Mitchell's per-game averages lowered in four of the five major statistical categories from his freshman season: 13.0 points (down from 14.7), 8.5 rebounds (down from 10.3), 0.8 assists (down from 1.6), and 2.7 blocks (down from 3.0). Only his steals per game average increased, going from 0.9 as a freshman to 1.0 in his second year. Additionally, the North Texas squad managed just a 12–20 overall record (7–13 in conference) after being selected as the preseason Sun Belt Conference champions. Midway through the season, Bleacher Report wrote an article which questioned Mitchell's ability to lead a team, noting that a player of his caliber should have been a bigger factor in games played in a mid-major conference. The article also said that his All-American candidacy took a severe blow, and that his per game averages would be more impressive if he played for a stronger Division I program.

==Professional career==

===Detroit Pistons (2013–2014)===
With a college postseason invitation not occurring, Mitchell decided to be the first underclassman to declare for the 2013 NBA draft. He was the first North Texas player to be drafted in the NBA since the Dallas Mavericks drafted John Horrocks in 1984. Mitchell was drafted by the Detroit Pistons with the 37th overall pick in the draft. He was also the highest North Texas player to be drafted in the NBA, ahead of Kenneth Lyons in 1983 (47th overall). On July 19, 2013, he signed with the Pistons. When the 2013 rookie class convened for its annual photo shoot and filled out its NBA.com Rookie Survey, the class voted Mitchell as the most athletic.

On December 26, 2013, Mitchell was assigned to the Fort Wayne Mad Ants. On January 13, 2014, he was recalled by the Pistons. On January 31, 2014, he was reassigned to the Mad Ants. He was later recalled in February 2014. While not making an appearance for the Pistons in the 2014–15 season, Mitchell was assigned multiple times to the Grand Rapids Drive.

===Short stint with Phoenix Suns (2014–2015)===
On December 24, 2014, he was traded to the Phoenix Suns in exchange for Anthony Tolliver.
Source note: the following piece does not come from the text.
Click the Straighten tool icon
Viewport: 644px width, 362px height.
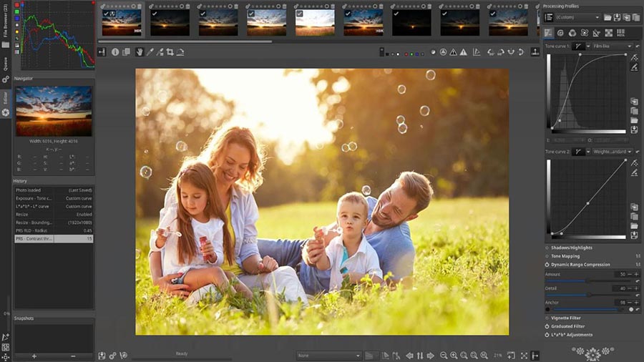coord(180,52)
However, he was later waived by the Suns on January 9, 2015, before appearing in a game for them.

===Atléticos de San Germán (2015)===
On February 5, 2015, Mitchell signed with Atléticos de San Germán of Puerto Rico for the 2015 BSN season.

===Cocodrilos de Caracas (2015–2016)===
On September 25, 2015, Mitchell signed with the Golden State Warriors. However, he was waived by the Warriors on October 12. On December 11, he signed with Cocodrilos de Caracas of the Venezuelan League.
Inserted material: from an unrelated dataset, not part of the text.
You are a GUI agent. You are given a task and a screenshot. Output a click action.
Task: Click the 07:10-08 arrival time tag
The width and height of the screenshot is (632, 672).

===Guangxi Rhinos (2016)===
On July 2, 2016, Mitchell signed with the Guangxi Rhinos of the China NBL.

===Maccabi Haifa (2016–2017)===
On August 9, 2016, Mitchell signed with Israeli club Maccabi Haifa for the 2016–17 season. On February 10, 2017, he was released by Maccabi after appearing in 17 games.

===Star Hotshots (2017)===
On late February 2017, Mitchell signed with the Star Hotshots of the Philippine Basketball Association as the team's import for the 2017 PBA Commissioner's Cup.
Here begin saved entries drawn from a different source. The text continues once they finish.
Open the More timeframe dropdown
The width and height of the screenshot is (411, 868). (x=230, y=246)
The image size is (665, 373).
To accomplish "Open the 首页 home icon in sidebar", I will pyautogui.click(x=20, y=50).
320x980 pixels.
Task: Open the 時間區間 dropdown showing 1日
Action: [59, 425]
===Metros de Santiago (2017)===
On May 24, 2017, Mitchell signed with Metros de Santiago of Dominican Republic for the 2017 LNB season.

===Hapoel Gilboa Galil (2018)===
On February 22, 2018, Mitchell returned for a second stint in Israel, signing with Hapoel Gilboa Galil for the rest of the season. However, on March 7, 2018, Mitchell was released by Gilboa Galil before appearing in a game for them.

===Second stint with Cocodrilos de Caracas (2018)===
On May 8, 2018, Mitchell was reported to have returned and signed with Cocodrilos de Caracas of the Liga Profesional de Baloncesto (LPB).

===Fubon Braves (2018–2019)===
On August 4, 2018, Mitchell was reported to have signed with Al Wasl of the UAE National Basketball League.

===NLEX Road Warriors (2019)===
In April 2019, Mitchell signed with the NLEX Road Warriors of the Philippine Basketball Association as the team's import for the 2019 PBA Commissioner's Cup.

===Leones de Ponce (2020–2021)===
On September 28, 2020, Mitchell signed with the Leones de Ponce of the Baloncesto Superior Nacional.

===Macau Black Knights (2026)===
On February 19, 2026, Mitchell signed with the Macau Black Knights.

==NBA career statistics==

===Regular season===

| Year | Team | GP | GS | MPG | FG% | 3P% | FT% | RPG | APG | SPG | BPG | PPG |
|---|---|---|---|---|---|---|---|---|---|---|---|---|
| 2013–14 | Detroit | 21 | 0 | 3.8 | .417 | 1.000 | .579 | 1.2 | .1 | .3 | .2 | 1.0 |
| Career |  | 21 | 0 | 3.8 | .417 | 1.000 | .579 | 1.2 | .1 | .3 | .2 | 1.0 |

==Personal life==
Mitchell was born in Milwaukee, Wisconsin but grew up in Dallas, Texas. His parents are Angie L. Mitchell and Tony L. Mitchell Sr., and he has a younger brother, Antonio and younger sister, Adriana.